Interlayer 123 is optional and may comprise PEDOT:PSS. Protective
layer 126 is optional and may comprise a transparent laminating
material.
[0051] Referring to FIG. 4A, there is illustrated a top view of an
exemplary display panel 200 of apparatus 10 in FIG. 1. As shown in
FIG. 4A, display panel 200 comprises an array of display pixels 210
arranged as a diamond pixel scheme (or an RGBG matrix), a plurality
of pinholes 220, and a black matrix 230 formed between display
pixels 210 and pinholes 220. Black matrix 230 may also be formed
under pixels 210 to reduce the amount of light that is received by
photosensitive pixels 120 without reflecting from the target object
11. In this embodiment, each RGBG color pixel comprises one red
pixel 210R that emits red color light, one blue pixel 210B that
emits blue color light, and two green pixels 210G that emit green
color light. Each of display pixels 210R, 210G, and 210B may
comprise a self-emitting element, such as, an organic light
emitting diode (OLED), a quantum dot (QD), and the like. The
self-emitting elements emit light source having an intensity
corresponding to a voltage or current value of an electrical
driving signal. Unlike a liquid crystal display (LCD) pixel, which
requires backlight, in this embodiment, display pixels 210 are
self-emitting and do not require an external light source. In one
embodiment, black matrix 230 comprises a layer of, for example,
resin, silver, or any other materials that are optically opaque. It
is appreciated that black matrix 230 is electrically insulated from
display pixels 201.
[0052] In one embodiment, one pinhole 220 is formed in black matrix
230 per one RGBG color pixel. Specifically, as shown in FIG. 4A,
one pinhole 220 is formed for each four neighboring display pixels
210R, 210B, and 210G that may constitute an RGBG color pixel. That
is, suppose there is an imaginary straight line that connects two
nearest neighboring green pixels 210G, in this embodiment, one
pinhole 220 is formed along the imaginary line and is substantially
equally spaced from the two neighboring green pixels 210G.

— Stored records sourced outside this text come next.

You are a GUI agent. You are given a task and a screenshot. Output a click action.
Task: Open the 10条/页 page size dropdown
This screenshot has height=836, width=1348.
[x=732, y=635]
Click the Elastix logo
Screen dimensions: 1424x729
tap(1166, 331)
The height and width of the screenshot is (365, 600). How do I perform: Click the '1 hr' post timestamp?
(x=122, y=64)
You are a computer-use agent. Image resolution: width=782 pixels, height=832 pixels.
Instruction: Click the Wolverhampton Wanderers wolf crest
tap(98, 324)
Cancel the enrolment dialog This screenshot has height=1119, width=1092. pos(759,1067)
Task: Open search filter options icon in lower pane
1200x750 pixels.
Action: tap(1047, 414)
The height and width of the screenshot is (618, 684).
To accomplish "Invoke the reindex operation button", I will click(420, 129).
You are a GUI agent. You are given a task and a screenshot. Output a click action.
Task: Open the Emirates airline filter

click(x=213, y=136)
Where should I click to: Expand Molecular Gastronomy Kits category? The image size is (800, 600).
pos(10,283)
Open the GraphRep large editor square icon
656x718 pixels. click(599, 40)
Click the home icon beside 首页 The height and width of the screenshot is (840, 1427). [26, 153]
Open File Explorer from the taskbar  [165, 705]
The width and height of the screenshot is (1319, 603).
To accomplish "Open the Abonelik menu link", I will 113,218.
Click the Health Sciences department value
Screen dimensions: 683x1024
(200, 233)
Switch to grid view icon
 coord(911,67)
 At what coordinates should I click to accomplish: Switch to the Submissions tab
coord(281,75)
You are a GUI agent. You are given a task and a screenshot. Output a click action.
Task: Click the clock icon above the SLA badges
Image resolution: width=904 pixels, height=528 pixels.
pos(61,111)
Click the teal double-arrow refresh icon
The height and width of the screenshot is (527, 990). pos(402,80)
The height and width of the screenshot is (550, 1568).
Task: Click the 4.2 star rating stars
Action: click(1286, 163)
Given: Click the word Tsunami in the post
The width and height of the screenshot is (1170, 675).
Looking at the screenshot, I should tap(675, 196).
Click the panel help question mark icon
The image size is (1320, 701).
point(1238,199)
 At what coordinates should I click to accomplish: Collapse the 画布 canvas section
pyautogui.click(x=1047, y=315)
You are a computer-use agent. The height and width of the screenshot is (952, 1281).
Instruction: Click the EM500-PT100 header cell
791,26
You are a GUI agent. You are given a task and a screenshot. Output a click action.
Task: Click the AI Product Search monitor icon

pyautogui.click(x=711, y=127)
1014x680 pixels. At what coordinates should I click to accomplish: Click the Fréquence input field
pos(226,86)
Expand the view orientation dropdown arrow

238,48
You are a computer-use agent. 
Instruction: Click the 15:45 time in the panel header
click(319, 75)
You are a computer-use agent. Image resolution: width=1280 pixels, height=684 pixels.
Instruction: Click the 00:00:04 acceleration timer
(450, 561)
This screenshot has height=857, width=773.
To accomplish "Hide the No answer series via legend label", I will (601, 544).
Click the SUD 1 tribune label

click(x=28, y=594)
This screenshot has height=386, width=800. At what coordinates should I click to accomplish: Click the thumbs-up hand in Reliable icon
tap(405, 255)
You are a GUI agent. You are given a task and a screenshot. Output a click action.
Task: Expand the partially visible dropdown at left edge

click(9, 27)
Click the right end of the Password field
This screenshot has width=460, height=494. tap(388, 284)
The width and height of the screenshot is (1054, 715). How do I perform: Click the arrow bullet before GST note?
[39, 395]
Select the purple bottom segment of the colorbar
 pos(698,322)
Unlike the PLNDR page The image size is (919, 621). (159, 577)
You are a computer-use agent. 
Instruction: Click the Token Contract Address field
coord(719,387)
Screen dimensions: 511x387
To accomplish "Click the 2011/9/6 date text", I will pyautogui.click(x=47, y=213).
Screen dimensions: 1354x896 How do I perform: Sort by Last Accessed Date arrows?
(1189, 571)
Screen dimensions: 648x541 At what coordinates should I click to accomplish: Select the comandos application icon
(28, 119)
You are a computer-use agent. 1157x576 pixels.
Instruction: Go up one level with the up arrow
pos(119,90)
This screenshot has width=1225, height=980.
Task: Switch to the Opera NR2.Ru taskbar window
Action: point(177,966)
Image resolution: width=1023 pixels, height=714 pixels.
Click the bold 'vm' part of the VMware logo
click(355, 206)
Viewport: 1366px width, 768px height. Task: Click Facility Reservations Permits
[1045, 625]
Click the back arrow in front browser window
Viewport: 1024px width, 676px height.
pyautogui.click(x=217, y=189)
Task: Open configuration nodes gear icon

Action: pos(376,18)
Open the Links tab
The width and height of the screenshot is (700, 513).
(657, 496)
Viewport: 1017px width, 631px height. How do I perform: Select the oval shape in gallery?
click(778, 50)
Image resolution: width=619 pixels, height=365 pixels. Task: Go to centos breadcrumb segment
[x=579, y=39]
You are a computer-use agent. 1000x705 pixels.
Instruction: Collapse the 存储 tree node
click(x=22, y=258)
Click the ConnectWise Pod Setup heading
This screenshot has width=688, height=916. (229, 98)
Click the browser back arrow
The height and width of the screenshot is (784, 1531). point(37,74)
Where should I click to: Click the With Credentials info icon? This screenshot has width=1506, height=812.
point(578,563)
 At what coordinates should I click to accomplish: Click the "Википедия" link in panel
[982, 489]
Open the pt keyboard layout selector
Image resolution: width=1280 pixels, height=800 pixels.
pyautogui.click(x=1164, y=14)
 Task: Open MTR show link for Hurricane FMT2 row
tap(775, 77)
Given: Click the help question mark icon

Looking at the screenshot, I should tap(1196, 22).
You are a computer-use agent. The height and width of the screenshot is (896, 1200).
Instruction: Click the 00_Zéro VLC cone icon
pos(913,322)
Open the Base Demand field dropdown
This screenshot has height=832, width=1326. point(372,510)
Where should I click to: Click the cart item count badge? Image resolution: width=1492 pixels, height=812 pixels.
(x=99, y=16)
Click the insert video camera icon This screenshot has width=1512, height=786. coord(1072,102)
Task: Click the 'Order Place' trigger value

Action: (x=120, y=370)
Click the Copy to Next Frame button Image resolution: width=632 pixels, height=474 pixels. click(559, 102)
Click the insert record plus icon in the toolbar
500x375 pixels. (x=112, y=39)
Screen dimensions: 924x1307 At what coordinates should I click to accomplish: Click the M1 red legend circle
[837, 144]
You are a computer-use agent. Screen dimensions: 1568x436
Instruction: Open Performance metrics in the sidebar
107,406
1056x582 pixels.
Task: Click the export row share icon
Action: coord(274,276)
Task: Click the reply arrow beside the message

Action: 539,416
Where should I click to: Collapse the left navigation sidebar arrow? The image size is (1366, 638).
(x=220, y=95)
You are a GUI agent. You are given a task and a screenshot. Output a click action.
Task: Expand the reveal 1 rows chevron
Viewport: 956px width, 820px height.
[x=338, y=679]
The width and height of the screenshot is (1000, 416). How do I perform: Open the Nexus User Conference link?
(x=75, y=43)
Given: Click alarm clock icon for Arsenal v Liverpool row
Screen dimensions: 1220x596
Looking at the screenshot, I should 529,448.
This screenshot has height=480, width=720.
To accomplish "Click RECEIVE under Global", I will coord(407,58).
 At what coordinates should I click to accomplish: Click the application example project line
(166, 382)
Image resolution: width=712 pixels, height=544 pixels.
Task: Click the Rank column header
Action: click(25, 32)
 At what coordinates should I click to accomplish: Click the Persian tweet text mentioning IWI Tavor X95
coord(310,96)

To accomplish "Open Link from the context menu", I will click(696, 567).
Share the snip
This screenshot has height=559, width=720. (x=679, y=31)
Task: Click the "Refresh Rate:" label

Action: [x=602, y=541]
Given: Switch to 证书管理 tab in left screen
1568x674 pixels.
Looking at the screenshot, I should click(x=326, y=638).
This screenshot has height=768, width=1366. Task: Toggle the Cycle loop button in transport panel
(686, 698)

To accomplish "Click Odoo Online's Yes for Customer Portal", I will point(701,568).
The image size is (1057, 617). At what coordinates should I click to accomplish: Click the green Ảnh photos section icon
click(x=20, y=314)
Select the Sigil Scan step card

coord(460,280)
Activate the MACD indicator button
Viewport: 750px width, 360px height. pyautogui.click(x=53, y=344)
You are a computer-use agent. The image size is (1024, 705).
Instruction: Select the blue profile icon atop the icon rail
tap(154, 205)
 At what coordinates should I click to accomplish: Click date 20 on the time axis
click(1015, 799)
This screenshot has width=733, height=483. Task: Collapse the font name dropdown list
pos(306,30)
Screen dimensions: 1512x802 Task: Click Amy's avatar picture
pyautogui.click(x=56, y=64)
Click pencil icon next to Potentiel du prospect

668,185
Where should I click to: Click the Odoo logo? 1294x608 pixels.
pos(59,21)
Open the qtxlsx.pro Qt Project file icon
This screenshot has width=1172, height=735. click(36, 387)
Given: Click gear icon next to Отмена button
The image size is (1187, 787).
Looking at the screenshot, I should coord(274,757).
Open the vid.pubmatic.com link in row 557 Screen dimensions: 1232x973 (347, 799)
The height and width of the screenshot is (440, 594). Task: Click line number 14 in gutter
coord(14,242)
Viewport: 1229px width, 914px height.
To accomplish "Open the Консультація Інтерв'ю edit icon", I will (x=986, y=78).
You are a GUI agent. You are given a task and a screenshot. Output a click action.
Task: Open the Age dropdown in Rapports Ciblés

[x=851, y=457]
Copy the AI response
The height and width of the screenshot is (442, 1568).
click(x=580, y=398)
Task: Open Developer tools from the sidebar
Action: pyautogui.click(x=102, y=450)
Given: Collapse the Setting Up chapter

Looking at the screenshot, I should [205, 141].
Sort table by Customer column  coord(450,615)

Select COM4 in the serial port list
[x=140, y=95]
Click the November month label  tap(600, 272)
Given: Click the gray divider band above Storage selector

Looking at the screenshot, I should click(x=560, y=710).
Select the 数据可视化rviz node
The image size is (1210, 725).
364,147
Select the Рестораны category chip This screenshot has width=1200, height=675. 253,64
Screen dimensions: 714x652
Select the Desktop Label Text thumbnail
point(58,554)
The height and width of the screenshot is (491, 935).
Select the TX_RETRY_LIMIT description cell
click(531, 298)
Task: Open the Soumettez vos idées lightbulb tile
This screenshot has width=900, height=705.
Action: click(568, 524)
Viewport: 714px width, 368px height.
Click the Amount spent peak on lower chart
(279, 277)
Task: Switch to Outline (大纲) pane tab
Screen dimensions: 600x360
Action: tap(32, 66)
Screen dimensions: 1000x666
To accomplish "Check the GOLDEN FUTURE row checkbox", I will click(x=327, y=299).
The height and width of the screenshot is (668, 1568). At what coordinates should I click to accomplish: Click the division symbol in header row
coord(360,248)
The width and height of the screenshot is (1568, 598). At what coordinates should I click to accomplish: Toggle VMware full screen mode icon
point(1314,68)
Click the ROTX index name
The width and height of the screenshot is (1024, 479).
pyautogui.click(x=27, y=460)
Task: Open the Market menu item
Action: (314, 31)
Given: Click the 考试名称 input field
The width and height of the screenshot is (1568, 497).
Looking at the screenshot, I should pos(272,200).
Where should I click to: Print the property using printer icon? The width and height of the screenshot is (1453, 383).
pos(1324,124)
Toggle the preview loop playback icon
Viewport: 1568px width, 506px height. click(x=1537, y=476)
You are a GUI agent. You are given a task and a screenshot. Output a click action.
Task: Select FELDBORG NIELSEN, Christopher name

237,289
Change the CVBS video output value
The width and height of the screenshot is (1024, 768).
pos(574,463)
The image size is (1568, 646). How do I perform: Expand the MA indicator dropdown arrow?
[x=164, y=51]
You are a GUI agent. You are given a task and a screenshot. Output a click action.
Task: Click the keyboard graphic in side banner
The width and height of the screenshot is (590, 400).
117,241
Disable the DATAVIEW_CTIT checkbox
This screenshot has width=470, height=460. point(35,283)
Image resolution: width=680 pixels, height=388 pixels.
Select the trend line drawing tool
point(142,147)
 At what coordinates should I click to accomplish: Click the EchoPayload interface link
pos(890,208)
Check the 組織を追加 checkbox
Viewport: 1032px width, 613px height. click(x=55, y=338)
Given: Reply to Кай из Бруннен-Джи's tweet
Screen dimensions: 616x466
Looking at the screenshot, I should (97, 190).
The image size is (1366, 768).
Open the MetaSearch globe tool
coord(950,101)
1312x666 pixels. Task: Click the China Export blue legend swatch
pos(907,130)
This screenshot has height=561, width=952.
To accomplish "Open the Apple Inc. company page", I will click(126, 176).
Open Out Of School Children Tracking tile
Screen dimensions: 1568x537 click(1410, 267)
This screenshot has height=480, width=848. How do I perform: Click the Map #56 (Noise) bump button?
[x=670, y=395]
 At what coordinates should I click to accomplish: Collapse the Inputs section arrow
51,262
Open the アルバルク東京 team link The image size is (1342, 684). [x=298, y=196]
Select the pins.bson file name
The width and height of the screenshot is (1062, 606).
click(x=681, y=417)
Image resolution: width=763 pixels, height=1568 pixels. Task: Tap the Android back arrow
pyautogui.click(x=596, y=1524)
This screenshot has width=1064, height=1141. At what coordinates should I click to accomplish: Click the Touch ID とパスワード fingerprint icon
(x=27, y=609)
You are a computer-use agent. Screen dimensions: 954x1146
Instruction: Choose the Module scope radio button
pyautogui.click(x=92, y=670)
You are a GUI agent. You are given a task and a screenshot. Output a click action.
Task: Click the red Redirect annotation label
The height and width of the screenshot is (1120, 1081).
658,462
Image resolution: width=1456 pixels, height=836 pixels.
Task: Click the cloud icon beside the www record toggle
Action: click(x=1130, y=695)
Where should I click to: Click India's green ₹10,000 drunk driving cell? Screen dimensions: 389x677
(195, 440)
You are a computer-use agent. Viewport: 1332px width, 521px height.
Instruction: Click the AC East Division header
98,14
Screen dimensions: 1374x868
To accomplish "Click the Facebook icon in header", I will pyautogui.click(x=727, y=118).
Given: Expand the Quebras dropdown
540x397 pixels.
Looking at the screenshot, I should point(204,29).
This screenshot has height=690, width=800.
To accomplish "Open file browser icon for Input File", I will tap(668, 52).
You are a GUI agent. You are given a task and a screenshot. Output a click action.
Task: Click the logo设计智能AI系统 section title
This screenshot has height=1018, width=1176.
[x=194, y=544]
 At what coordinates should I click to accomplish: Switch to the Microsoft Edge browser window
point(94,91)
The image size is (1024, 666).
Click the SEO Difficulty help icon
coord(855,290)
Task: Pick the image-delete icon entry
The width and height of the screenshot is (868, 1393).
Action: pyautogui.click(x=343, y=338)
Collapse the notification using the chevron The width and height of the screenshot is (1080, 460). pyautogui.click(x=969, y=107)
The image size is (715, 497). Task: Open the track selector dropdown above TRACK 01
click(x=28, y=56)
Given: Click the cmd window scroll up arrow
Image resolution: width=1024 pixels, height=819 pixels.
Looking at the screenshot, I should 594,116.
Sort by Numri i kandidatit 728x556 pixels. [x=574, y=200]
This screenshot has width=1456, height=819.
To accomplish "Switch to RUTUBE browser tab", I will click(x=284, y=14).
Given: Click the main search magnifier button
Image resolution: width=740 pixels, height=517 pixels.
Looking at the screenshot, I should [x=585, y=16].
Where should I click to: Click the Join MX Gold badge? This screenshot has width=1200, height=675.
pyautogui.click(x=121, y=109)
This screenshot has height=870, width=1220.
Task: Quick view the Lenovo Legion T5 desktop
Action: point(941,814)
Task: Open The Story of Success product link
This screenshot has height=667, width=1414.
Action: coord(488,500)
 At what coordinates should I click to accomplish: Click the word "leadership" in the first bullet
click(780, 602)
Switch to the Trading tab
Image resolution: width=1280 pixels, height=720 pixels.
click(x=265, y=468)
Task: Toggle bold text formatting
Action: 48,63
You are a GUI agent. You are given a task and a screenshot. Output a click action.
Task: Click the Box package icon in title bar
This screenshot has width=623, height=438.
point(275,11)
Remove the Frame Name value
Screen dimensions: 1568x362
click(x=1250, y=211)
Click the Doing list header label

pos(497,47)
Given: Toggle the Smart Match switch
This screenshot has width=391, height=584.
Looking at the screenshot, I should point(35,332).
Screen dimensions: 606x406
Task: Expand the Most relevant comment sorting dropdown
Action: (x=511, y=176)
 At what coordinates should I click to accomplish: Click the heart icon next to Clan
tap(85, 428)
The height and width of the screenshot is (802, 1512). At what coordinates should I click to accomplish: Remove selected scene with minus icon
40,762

Depending on the sensor resolution and the thickness of black
matrix 230, pinholes 220 may have a lateral dimension of about 1
.mu.m to 50 .mu.m.
[0053] Referring to FIG. 4B, there is illustrated a top view of
another exemplary display panel 200 of apparatus 10 in FIG. 1.
Display panel 200 shown in FIG. 4B is substantially the same as
that shown in FIG. 4A, except that a different arrangement of
pinholes 220 is formed on black matrix 230. In this embodiment, one
pinhole 220 is formed between two nearest neighboring display
pixels 210 regardless of their colors. That is, one pinhole 220 is
formed between the nearest neighboring green pixel 210G and blue
pixel 210B, and one pinhole 220 is formed between the nearest
neighboring green pixel 210G and red pixel 210R. In an alternative
embodiment, one pinhole 220 may be additionally formed between the
nearest neighboring blue pixel 210B and red pixel 210R.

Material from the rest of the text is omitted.